_Passage to read_.
--- START ---
He’d rather Syrians, especially Christians, stay in their ancient lands.
“They [the West] pity the Syrians and the Christians. But do they really know about their problems? No, I don’t think so,” he said.
Last week, dozens of people were killed in a surge of violent exchanges between government forces and rebels. The UN humanitarian chief told an emergency meeting of the UN Security Council that hundreds of civilians have been killed or injured in indiscriminate attacks over the past 10 days, in what he called “the carnage of Aleppo”.
A Christian man in the city said 26 April was “a bloody day in Aleppo … Many shells covered one side of the city. Tens of injuries, 17 were killed. Suleymaniye was hit as well. It is a Christian area.”
Casualties have risen on all sides. Neighbourhoods where Christians are known to live – almost exclusively away from the Islamist rebel-controlled areas – have been frequently targeted over the past few years.
--- END ---
[Stored items from a collection]
--- START ---
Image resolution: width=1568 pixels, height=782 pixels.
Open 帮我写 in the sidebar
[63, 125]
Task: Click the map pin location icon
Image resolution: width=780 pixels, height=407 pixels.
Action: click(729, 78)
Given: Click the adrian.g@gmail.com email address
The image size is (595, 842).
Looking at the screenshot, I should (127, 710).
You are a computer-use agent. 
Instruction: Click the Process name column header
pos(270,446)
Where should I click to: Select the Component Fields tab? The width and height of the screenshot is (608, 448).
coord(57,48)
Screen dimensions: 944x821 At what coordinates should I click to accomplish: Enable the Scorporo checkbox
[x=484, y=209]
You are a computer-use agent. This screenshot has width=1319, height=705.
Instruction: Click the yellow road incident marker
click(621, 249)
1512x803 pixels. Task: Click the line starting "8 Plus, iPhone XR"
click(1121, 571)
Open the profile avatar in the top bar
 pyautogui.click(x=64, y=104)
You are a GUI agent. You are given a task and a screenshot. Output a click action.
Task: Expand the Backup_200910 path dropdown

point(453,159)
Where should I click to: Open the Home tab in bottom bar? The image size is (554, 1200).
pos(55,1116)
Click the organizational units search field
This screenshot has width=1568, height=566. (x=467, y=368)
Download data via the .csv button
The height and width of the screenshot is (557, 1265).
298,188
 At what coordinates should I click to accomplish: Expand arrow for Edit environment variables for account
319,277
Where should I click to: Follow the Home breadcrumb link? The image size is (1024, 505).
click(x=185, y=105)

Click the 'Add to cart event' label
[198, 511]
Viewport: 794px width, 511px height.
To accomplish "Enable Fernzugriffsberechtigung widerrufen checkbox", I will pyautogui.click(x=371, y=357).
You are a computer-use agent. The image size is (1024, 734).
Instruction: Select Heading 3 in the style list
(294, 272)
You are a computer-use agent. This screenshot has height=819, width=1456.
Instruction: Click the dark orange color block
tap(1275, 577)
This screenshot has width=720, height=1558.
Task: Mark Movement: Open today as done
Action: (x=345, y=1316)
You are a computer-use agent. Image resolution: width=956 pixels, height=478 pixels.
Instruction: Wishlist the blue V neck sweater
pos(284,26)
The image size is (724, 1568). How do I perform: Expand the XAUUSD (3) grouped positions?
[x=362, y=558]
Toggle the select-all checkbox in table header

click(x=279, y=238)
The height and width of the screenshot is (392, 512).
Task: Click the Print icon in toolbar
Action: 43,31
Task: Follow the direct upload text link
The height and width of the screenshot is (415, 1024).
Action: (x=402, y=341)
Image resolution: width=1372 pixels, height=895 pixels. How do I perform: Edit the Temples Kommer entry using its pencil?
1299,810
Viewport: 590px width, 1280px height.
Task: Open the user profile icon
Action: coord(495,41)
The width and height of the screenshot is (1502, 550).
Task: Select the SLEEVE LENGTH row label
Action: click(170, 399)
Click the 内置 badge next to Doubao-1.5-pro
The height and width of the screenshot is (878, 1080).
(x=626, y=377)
--- END ---
_Task item A_.
Answer these questions from the Aleppo passage, one answer per line, marked the same way:
(i) Over how many days does the UN humanitarian chief say hundreds of civilians were killed or injured?
(ii) How many people were killed on 26 April, according to the Christian man in the city?
(iii) Which area is identified as a Christian area that was also hit?
_Task item B_. Transcribe the Aleppo passage starting with "Last week, dozens" and going on through "past few years.".
_Task item C_. List every number written in digits in the Aleppo passage.
These entries are separate material and have no connection to the Aleppo passage.

_Response area A_.
(i) 10 days
(ii) 17
(iii) Suleymaniye

_Response area B_.
Last week, dozens of people were killed in a surge of violent exchanges between government forces and rebels. The UN humanitarian chief told an emergency meeting of the UN Security Council that hundreds of civilians have been killed or injured in indiscriminate attacks over the past 10 days, in what he called “the carnage of Aleppo”.
A Christian man in the city said 26 April was “a bloody day in Aleppo … Many shells covered one side of the city. Tens of injuries, 17 were killed. Suleymaniye was hit as well. It is a Christian area.”
Casualties have risen on all sides. Neighbourhoods where Christians are known to live – almost exclusively away from the Islamist rebel-controlled areas – have been frequently targeted over the past few years.

_Response area C_.
10
26
17